Dr Kurt Marfurt serves as the Frank and Henrietta Schultz Professor of Geophysics within the ConocoPhillips School of Geology and Geophysics at the University of Oklahoma. His primary research interests are the development and calibration of new seismic attributes to aid in seismic processing, seismic interpretation and reservoir characterisation. In addition to his work at the University of Oklahoma and with SEG, Dr Marfurt also serves as Editor in Chief of the AAPG/SEG journal Interpretation.
Following on from the successful one-day short course presented by Dr Marfurt on Seismic Attributes, the evening talk was titled “Finding and exploiting correlations between 3D seismic, log and engineering data using machine learning” or “the future requirements of integrated E&P: Shallow learning but deep thinking!”. With some entertaining examples from the world of online dating, Dr Marfurt discussed some of the applications of machine learning using worked subsurface examples. Whilst technology enables this technique, which has elicited some great results, he cautioned on the importance of human quality control – to try to understand why a correlation might exist before you start looking for it and to enable you to apply an identified relationship to appropriate alternate situations.

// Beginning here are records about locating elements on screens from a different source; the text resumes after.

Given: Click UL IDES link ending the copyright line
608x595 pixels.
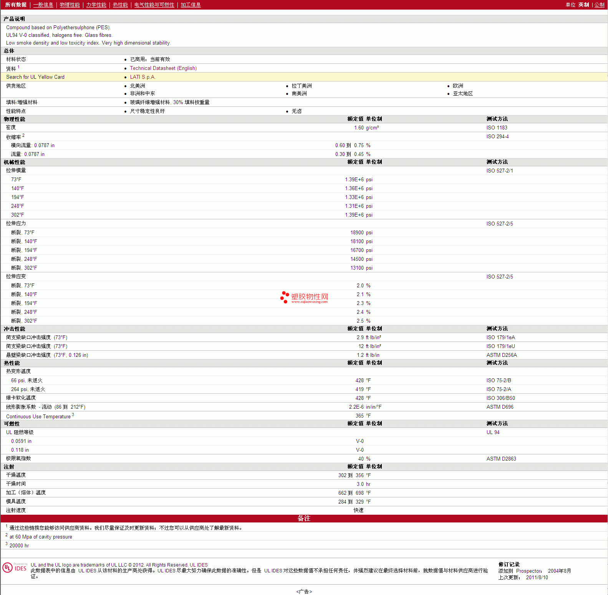Looking at the screenshot, I should tap(199, 565).
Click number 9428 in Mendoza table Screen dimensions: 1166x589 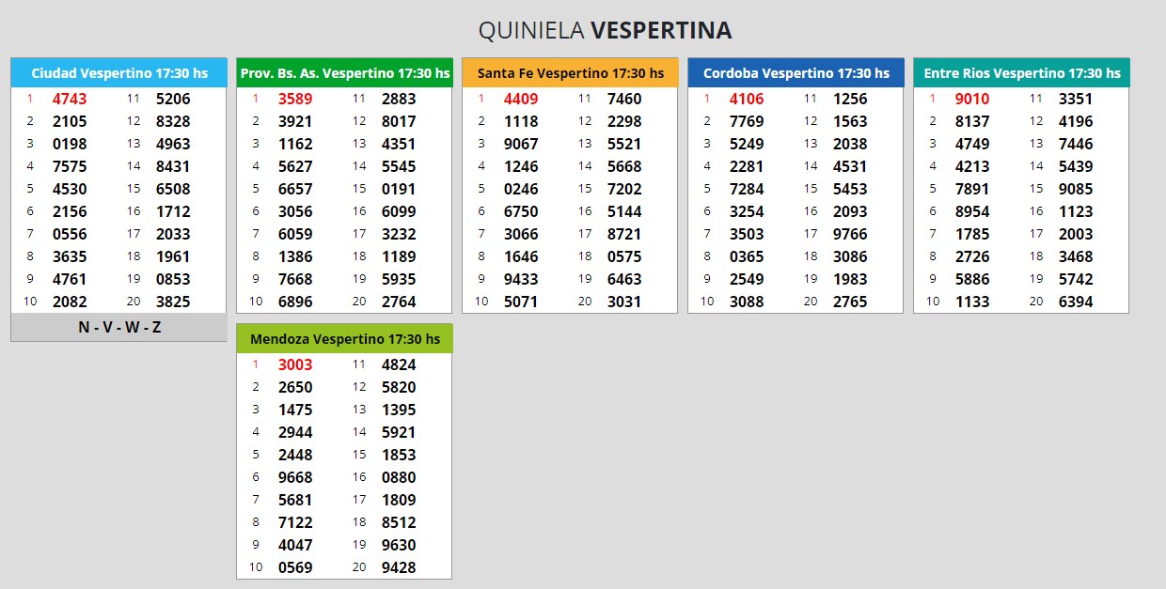click(399, 567)
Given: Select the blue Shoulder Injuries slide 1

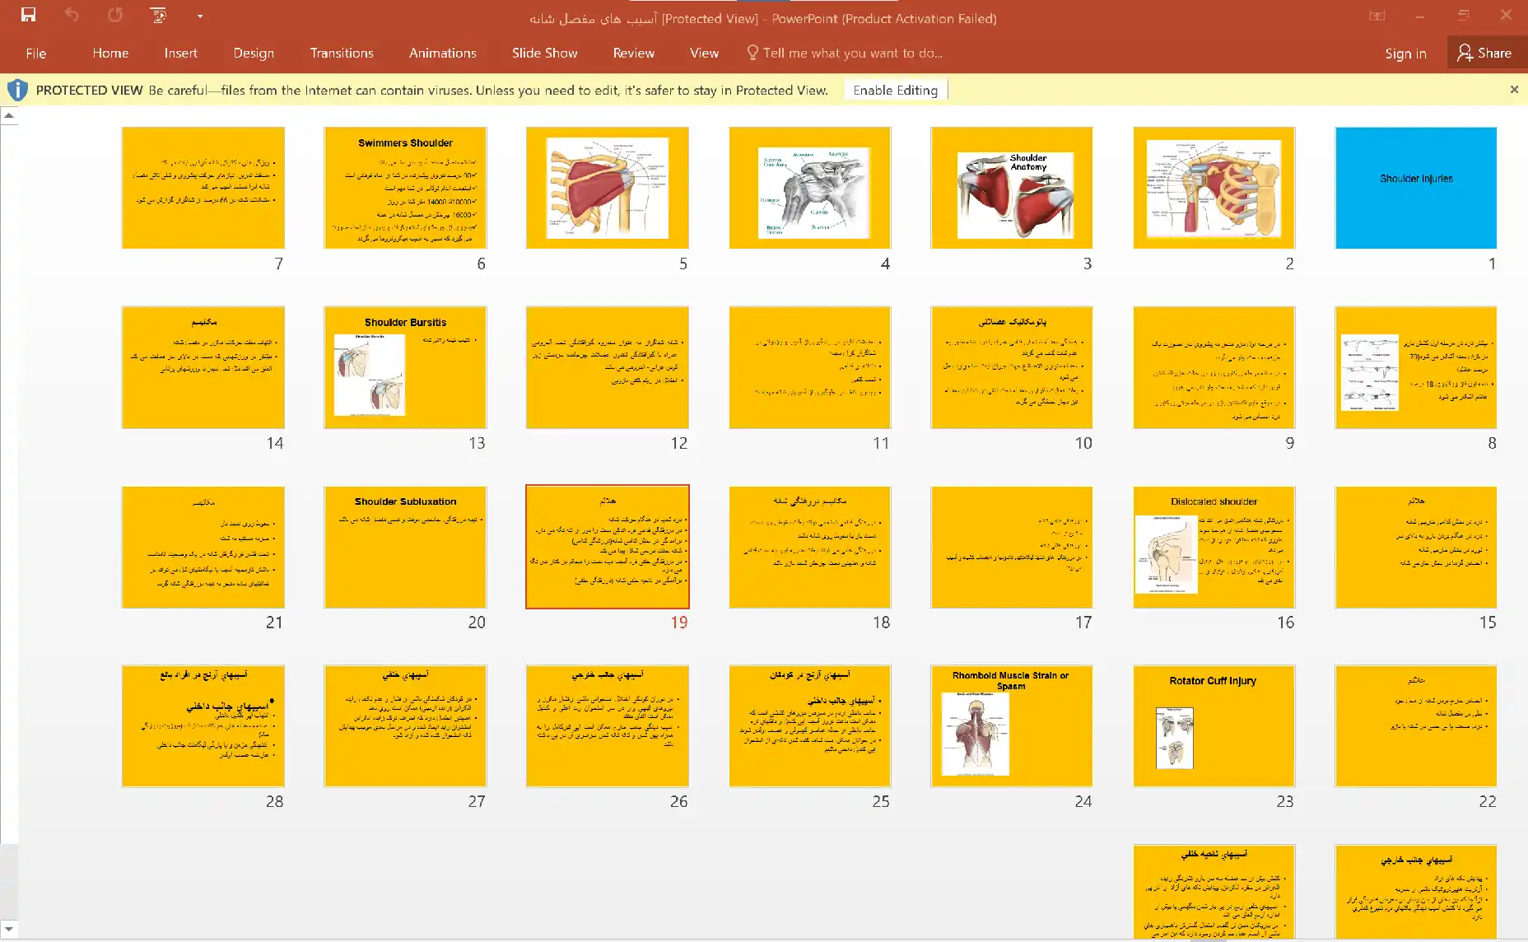Looking at the screenshot, I should click(1415, 188).
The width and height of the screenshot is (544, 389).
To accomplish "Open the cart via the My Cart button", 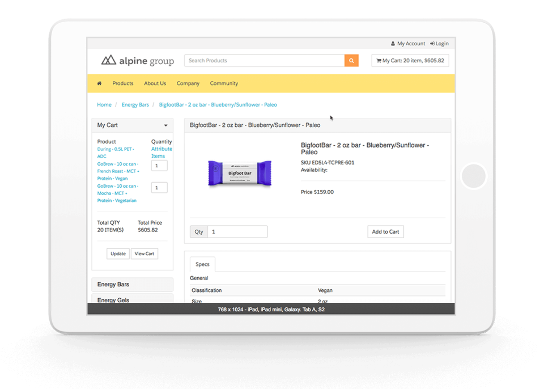I will [x=410, y=60].

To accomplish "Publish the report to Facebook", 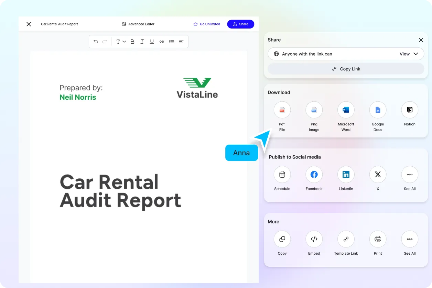I will click(314, 174).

The crowd were appreciative of the humanised examples and discussions followed around: the challenges in applying the technique to frontier areas with limited data, and; the risks to confusing correlation and causation when analysing datasets. Swapping to his Editor in Chief hat, Dr Marfurt finished up with a request to the audience to start thinking about paper submissions for a thematic collection (or two!) in the Interpretation journal – watch out for further news!
Thanks again to our speaker Dr Kurt Marfurt and ASEG Queensland for co-hosting the event.